You have a phrase called “Golden Age.” We do not want to be depicted the way were were, when we were first discovered in our homeland in North America. We do not want museums to continue to present us as something from the past. We believe we are very, very much here now, and we are going be very important in the future. —George Erasmus, Chief, Assembly First Nations 1992.
While visiting the Royal Ontario Museum (ROM) this past August I stumbled upon a very interesting museum intervention. It re-curated a static and timeless museum “life group” of native life installed in 1917 with an innovative response that asserted historical change and contemporary relevance.
The updated diorama took the original mannequins created and installed at the ROM under the direction of the Smithsonian Institution and updated them. It removed the corn grinding, basket making, and other “traditional” domestic activities and replaced them with new objects and associated behaviors. Now the native woman shoots with her Sony camera while another person nearby listens to his iPod. Crouching below them, a man with a contemporary sweatshirt reaches for a rechargeable power drill to work on a project.

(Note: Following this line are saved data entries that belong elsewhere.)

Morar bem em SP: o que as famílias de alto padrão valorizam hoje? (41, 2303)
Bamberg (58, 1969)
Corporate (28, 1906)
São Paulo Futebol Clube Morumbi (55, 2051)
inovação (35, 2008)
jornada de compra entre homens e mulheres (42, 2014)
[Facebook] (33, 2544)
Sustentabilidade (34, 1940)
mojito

By retaining the original frame, glass and some of the clothing, the updated exhibit maintains a dialogue between the past history of the original 1917 life group—its related (outdated) stereotypes about native peoples and their behaviors—and the lives of contemporary native peoples.
Displays like the original one were foundational in representing static and unchanging stereotypes of native peoples as in and of the past. Removing it entirely would not erase those stereotypes. The thoughtful way that the curators of this display chose to “representationally hack” the original rather than simply remove it as “out of date” directly challenges those original stereotypes.
I have posted some other images from that visit to the ROM on my Flickr page.
LIVING CULTURES
CHANGE AND TRADITION IN INDIGENOUS CULTURES
Contrary to popular stereotypes, indigenous cultures are not relics of the past. They have been influenced by over five centuries of contact with European cultures, but they have also retained core values, beliefs and practices. The challenge for museums is to represent the ongoing interplay of tradition and change that is very much a part of living cultures.